The Eighteenth Sunday in Ordinary Time



HOSEA 11:1-11: Hosea gives us a picture of God fighting within himself as to what he should do with his recalcitrant son, Israel.

-- Verses 1 and 2 describe the condition of the rebellious boy. -- 3 and 4 depict God remembering the manner in which he dealt with the boy (the word for "boy" could point to any age between infancy and adolescence).

-- 5 through 7 state God's conviction that he should punish this son.

-- 8 and 9 picture God deciding not to punish the child but to restore him in love. (Verses 10 and 11 are so garbled in transmission that they give no adequate understanding of what Hosea may have meant by them. It is best not to comment on passages that make no sense in their present text.)



Yahweh considers his early relationship with Israel his son. "When Israel was a child, I loved him, and out of Egypt I called my son." This of course refers to the exodus from Egypt under Moses. But the child was rebellious. "The more I called them, the more they went from me. They kept sacrificing to the baals and burning incense to the idols."



Yet Yahweh remembers the tenderness with which he treated Israel. He was both father and mother to them. "I taught Ephraim how to walk," said Yahweh, and we can see the divine parent holding the hand of the little boy as he toddles forth into the village square. Yahweh was like a nurse to them; we would today say "like a baby-sitter." "I took them up in my arms." Yahweh dealt with them in the most affectionate way: "I led them with cords of compassion, with the bands of love. I healed them. I fed them. I eased the yoke of slavery under which they had been placed." Parent, nurse, leader, healer, deliverer, provider of the necessities of life - Yahweh was all this to Israel.

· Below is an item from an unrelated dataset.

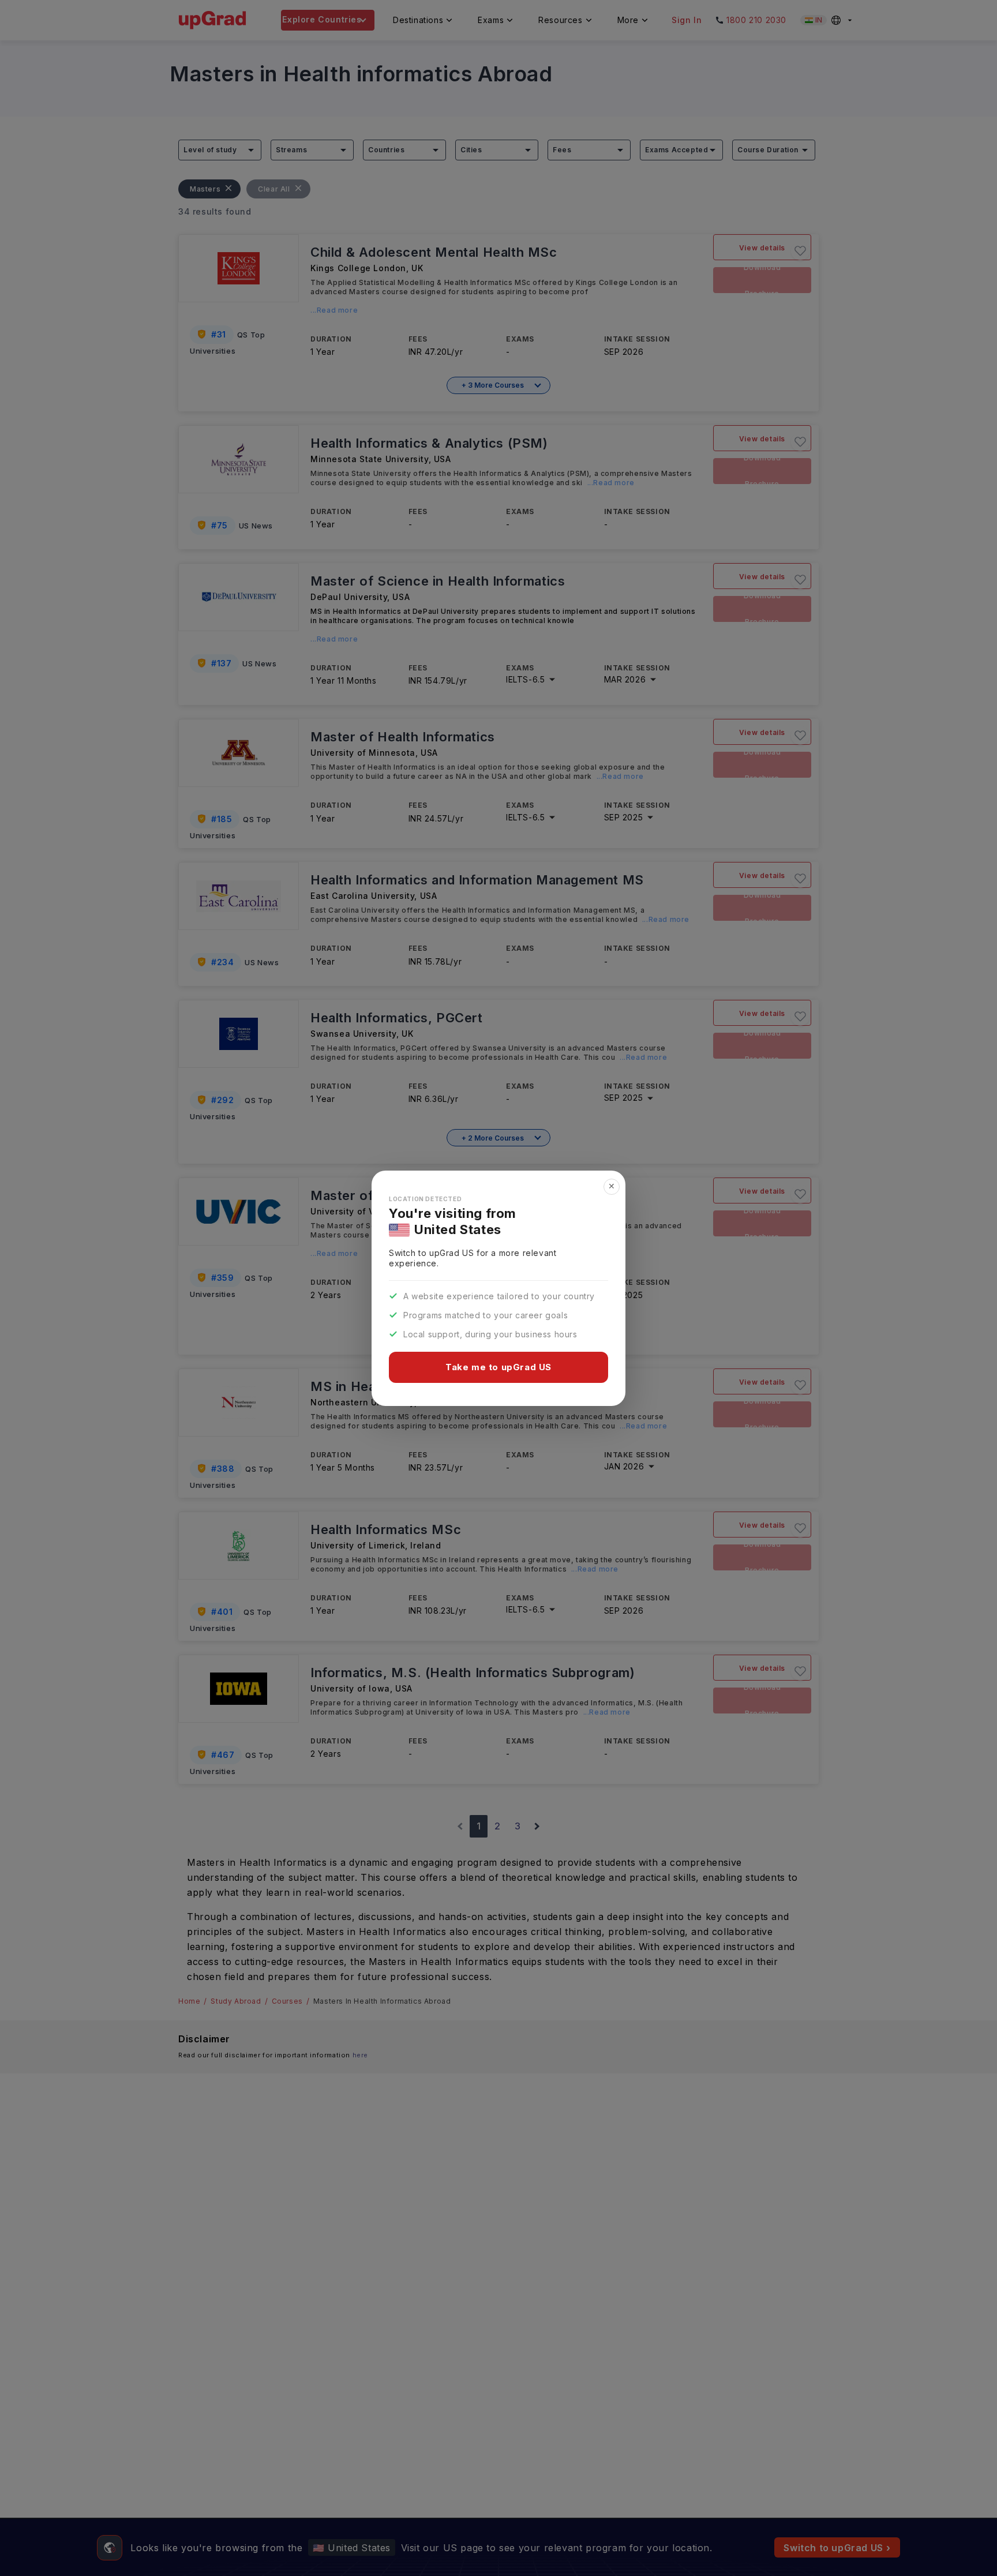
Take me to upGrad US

Recollecting this, and especially the way the people have mistreated him, Yahweh's anger flares. "They refused to turn to me," he cried. "My people are bent on turning away. They shall return to the land of Egypt and its slavery. They shall have the tyrant Assyria as their king. The sword shall rage against their cities, consume the bars of their gates, devour them in their fortresses. My people shall go again under the yoke of slavery. And none shall remove it," says the Lord.



Yahweh reconsiders, and his ancient longings for his child are renewed. "How can I give you up, O Ephraim! How can I hand you over, O Israel! How can I destroy you as I destroyed the cities of Admah and Zeboiim!" A father and mother had a right to hand a recalcitrant child over to the executioner, if they desired, but Yahweh, father and mother to this child, does not. "My heart recoils within me. My compassion grows warm and tender." Yahweh is determined: "I will not execute my fierce anger. I will not again destroy Ephraim." And why? "I am God, not man. I am the Holy One in your midst. I will not come to destroy."



Justice and grace wrestle for Israel in the heart of God. Grace prevails.



PSALM 107:1-9, 43: This psalm gives us four striking pictures of the human condition. We are pictured as travelers lost in the desert; those caught in the gloom of the prison house; those who are sick, perhaps sick to death; those who are like ships in distress at sea.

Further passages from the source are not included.